DATASET RECORDS:
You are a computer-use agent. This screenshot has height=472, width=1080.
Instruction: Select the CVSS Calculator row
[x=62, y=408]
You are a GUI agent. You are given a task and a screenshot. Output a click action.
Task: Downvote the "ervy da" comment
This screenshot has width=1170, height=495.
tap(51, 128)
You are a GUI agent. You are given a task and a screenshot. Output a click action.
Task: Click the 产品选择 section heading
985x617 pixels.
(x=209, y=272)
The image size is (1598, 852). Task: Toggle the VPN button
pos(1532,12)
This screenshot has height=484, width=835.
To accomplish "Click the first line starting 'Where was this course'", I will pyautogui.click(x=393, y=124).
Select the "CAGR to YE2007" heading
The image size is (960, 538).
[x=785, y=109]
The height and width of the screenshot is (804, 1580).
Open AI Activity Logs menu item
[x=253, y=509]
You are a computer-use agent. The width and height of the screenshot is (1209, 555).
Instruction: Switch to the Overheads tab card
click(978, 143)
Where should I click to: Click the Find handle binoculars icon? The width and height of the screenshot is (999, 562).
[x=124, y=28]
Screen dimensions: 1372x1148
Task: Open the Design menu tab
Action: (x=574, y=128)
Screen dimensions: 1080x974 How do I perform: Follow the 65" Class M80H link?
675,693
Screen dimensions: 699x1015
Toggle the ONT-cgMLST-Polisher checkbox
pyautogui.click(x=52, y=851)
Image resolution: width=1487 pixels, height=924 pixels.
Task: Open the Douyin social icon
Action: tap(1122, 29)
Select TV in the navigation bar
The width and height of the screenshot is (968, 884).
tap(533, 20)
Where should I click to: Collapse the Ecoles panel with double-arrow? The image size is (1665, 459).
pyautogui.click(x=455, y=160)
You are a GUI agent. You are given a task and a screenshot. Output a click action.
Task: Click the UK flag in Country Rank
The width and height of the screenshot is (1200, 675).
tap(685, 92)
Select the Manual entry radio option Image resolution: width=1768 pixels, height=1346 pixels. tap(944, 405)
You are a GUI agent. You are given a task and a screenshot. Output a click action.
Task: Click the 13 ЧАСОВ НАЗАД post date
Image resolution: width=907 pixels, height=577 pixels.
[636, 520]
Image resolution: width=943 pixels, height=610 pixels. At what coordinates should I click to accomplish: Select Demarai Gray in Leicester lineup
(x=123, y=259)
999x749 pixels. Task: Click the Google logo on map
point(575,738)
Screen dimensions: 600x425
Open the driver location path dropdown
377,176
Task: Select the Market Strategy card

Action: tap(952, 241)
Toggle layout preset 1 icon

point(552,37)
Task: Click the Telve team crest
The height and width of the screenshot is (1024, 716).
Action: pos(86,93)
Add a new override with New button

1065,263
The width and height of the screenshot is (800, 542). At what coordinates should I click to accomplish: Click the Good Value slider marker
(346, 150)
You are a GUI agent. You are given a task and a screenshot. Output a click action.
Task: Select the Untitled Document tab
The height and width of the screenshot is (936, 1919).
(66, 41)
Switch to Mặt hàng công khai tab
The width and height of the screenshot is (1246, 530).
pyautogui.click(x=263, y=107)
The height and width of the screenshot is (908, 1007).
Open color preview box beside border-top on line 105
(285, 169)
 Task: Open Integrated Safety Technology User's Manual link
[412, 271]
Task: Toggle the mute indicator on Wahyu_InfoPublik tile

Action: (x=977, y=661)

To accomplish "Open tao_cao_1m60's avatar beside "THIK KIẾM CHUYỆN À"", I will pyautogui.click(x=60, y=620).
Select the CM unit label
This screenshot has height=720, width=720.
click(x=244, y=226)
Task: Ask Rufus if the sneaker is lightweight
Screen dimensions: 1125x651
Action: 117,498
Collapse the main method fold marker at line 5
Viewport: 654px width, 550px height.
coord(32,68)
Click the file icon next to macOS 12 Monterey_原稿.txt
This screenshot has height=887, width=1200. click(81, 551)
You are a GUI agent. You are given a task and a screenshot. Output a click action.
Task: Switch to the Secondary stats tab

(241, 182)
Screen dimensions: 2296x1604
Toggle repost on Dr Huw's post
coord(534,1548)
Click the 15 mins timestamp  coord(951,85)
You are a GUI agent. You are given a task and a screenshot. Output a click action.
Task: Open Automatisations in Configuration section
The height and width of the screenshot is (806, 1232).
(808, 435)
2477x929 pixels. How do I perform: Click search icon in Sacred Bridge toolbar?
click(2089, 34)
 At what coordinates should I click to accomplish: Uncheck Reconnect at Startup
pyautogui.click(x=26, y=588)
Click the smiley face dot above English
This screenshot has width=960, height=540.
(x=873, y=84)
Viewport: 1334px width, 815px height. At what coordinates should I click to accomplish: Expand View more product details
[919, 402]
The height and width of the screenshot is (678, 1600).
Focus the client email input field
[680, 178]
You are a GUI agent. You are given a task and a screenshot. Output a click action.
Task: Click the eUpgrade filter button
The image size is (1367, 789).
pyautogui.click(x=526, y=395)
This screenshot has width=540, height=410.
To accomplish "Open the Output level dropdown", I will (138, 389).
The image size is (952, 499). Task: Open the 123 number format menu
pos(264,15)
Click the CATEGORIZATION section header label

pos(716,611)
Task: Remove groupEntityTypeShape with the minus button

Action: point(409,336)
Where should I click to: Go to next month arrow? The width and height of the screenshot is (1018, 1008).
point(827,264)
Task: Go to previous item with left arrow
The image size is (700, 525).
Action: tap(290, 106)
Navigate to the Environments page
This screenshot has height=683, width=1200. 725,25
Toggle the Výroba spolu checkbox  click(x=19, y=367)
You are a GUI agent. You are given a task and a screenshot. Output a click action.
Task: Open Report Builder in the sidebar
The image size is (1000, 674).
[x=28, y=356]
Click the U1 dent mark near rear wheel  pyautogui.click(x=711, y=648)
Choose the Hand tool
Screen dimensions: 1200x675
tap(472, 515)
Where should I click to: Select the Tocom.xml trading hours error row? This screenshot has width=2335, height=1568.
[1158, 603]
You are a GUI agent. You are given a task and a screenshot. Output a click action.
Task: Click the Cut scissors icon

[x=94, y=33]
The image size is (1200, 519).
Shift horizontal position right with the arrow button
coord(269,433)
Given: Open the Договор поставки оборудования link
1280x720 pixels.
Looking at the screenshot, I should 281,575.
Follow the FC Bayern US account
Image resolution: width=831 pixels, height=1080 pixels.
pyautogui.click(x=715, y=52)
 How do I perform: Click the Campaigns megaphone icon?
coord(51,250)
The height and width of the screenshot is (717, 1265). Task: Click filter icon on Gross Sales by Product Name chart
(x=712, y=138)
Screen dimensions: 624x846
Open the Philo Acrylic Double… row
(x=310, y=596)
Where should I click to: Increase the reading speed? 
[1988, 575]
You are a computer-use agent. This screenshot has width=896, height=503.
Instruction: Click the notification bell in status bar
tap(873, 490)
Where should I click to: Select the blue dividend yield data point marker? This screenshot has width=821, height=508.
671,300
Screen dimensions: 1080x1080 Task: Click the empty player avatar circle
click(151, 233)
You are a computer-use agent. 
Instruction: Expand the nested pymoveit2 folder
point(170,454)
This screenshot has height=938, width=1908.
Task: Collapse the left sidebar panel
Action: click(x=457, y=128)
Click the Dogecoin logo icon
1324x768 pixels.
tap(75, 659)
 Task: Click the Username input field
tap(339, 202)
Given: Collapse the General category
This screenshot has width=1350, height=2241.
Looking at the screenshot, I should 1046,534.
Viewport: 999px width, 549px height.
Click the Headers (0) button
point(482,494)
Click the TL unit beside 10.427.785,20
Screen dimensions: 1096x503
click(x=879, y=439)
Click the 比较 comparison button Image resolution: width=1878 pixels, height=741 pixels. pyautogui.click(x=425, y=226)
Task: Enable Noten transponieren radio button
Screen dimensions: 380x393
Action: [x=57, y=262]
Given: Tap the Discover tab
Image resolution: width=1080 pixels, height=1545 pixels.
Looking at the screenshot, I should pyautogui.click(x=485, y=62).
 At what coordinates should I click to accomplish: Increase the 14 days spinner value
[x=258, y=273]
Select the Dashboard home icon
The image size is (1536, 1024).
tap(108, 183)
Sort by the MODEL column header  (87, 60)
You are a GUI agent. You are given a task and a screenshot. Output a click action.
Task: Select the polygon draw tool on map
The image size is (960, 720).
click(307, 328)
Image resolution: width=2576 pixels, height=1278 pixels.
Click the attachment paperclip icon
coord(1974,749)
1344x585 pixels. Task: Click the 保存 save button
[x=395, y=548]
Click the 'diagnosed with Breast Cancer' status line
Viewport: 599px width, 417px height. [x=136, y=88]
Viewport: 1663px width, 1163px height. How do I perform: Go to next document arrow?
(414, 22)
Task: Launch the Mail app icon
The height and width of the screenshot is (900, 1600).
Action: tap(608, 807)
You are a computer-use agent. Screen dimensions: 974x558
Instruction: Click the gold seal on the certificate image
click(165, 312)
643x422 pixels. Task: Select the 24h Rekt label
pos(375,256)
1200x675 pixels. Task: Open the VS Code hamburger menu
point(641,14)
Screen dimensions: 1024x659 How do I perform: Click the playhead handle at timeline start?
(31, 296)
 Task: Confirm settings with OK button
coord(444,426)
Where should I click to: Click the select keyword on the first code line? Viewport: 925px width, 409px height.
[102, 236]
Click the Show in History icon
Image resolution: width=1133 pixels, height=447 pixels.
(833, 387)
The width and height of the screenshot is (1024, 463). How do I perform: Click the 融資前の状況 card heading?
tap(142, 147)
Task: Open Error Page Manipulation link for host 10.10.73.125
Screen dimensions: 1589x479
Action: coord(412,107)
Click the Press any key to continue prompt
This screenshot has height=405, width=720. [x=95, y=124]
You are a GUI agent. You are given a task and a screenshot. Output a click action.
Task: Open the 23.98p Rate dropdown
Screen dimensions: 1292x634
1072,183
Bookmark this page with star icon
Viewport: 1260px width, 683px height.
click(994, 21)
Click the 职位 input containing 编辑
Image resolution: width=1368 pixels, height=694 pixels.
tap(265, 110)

TASK DIRECTIONS: Go through the data and count every line where the word "computer" appears. Give only that count.

RESPONSE BELOW: 5